China’s Industrial Policy vs. US Random Behavior…Firedoglake

Rdan

Firedoglake presents a well written piece on US and Chinese trade policy:

China’s Industrial Policy vs. US Random Behavior

The U.S. China Economic and Security Review Commission has issued its annual report {giant .pdf}. Robert Borosage of the Campaign for America’s Future hosted a conference call for the Co-Chair of the Commission, Carolyn Bartholomew, and Clyde Presotwitz of the Economic Strategy Institute, who was U.S. Trade Representative under Reagan. The call offered these experts an opportunity to talk about China’s industrial policy.

Prestowitz said something that focused the entire issue for me. He pointed out that labor is not a significant factor in chip manufacture. Why then are so many chip manufacturing facilities located in China? He says it’s because the Chinese wanted these as part of their industrial policy, so they seized the land, built the infrastructure, provided low-cost loans, granted energy and water subsidies, trained a work force, and gave the manufacturers tax breaks. Now they offer more subtle incentives, funding for research and development, refunds of the value added tax and space in industrial parks. As Prestowitz said, the plants are there for financial reasons.

This is Chinese policy. They want to grow their economy by attracting foreign capital and foreign technology. They intend to maintain state control over crucial industries.

China’s overall industrial policy … is characterized by three main parts: (1) the creation of an export-led and foreign investment-led manufacturing sector; (2) an emphasis on fostering the growth of industries such as high-technology products that add maximum value to the Chinese economy; and (3) the creation of jobs sufficient to reliably employ the Chinese workforce, thereby allowing the Chinese Communist Party to maintain control.

Many Chinese subsidies violate the requirements of the World Trade Organization, and the US has sought sanctions, but the Commission says that the WTO rules are meant to deal with narrow issues, not the broad national practices of China. The WTO rules require consultations as well as litigation, and even after a victory, they are able to delay. By the time the US and Canada won a WTO ruling barring favoritism in manufacture of auto parts, many manufacturers had moved production to China, so those jobs were lost.

Don’t think that we will be able to compete with our high tech products. China uses industrial policy to achieve technology transfer. Here’s an example from the call. China had not mastered several crucial issues in the manufacture of jet propulsion blades.

Several thoughts come to mind:

1. Appeals to the notion that command economies fail is not re-assuring at best and grossly misleading at worst. Since 1992 Chinese leaders took a different turn from our old notions of ‘command’ economies of cold-war stories.

2. China is wrenching a pre-industrial economy into the 21st century, at a speed that is breathtaking. The US is struggling with shedding 20th century notions of what we think we are…

3. There is no reason to think that ‘green shoots’ industries are assured in the US as a jobs policy.

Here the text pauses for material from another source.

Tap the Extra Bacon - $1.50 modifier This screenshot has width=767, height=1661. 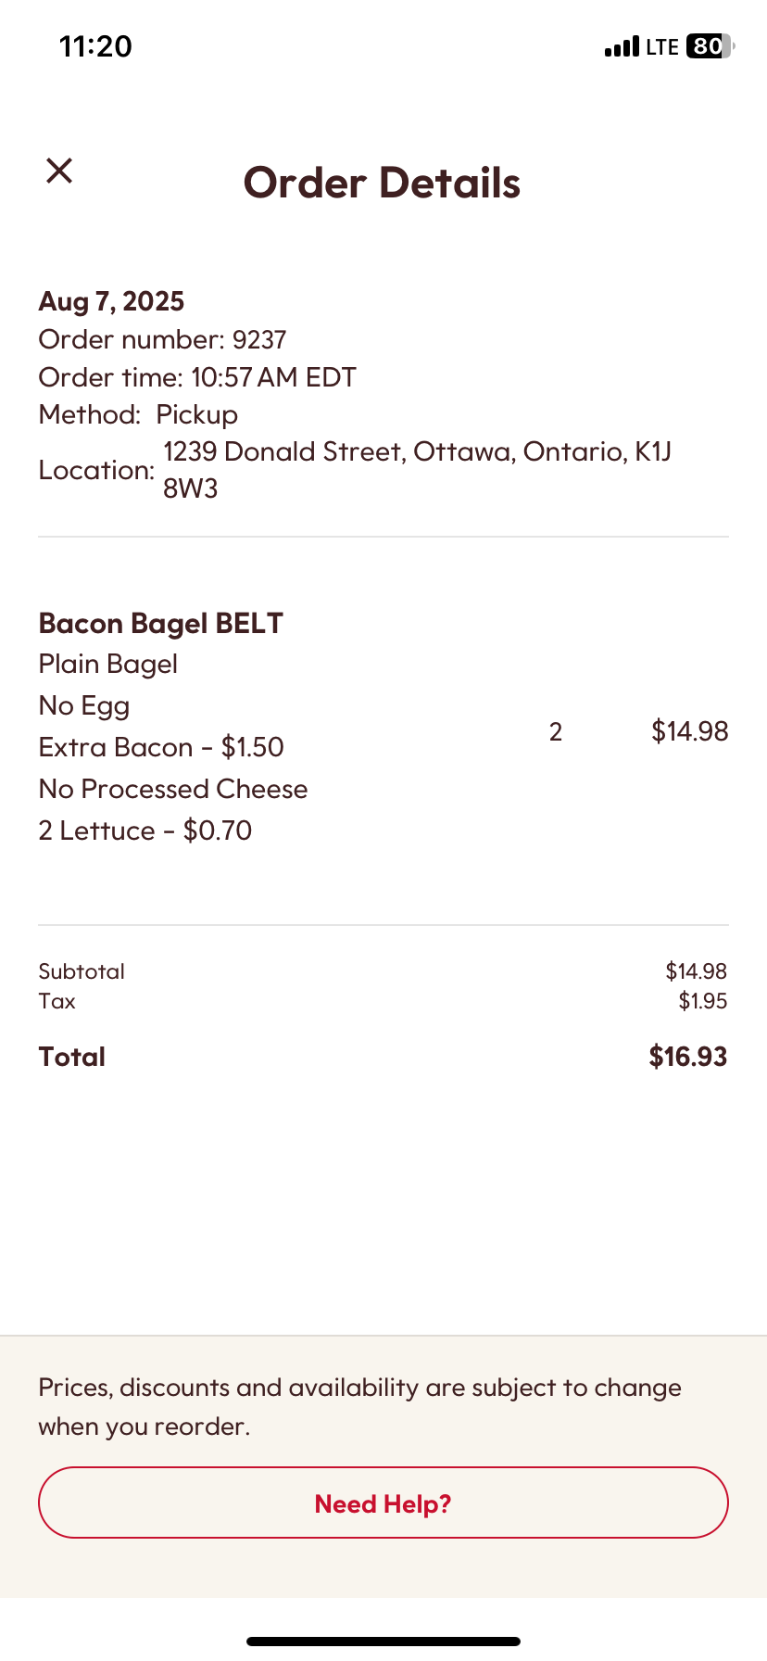click(x=161, y=747)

Such industry building is already occurring in China (and Germany).

4. We insist China re-direct its drive to a domestic consumer orientation, and talk about how the government deliberately keeps the economy as an export platform, but if many times more money is made currently exporting due to high prices for exports than if sold domestically, would you change direction in a hurry? Who is getting the bargain overall? Many Chinese businesses are still learning new standards.

5. Chinese leaders are taking a big gamble. And Chinese society is taking a big hit overall, with great disruption in people’s lives. The US is also experiencing great change…slower perhaps, but we haven’t really accepted the fact nor figured out that we have change to no matter what.

6. Some of the unease on right and left is due to some sort of view of this change. Is it along the lines we are used to, and/or simply myopic?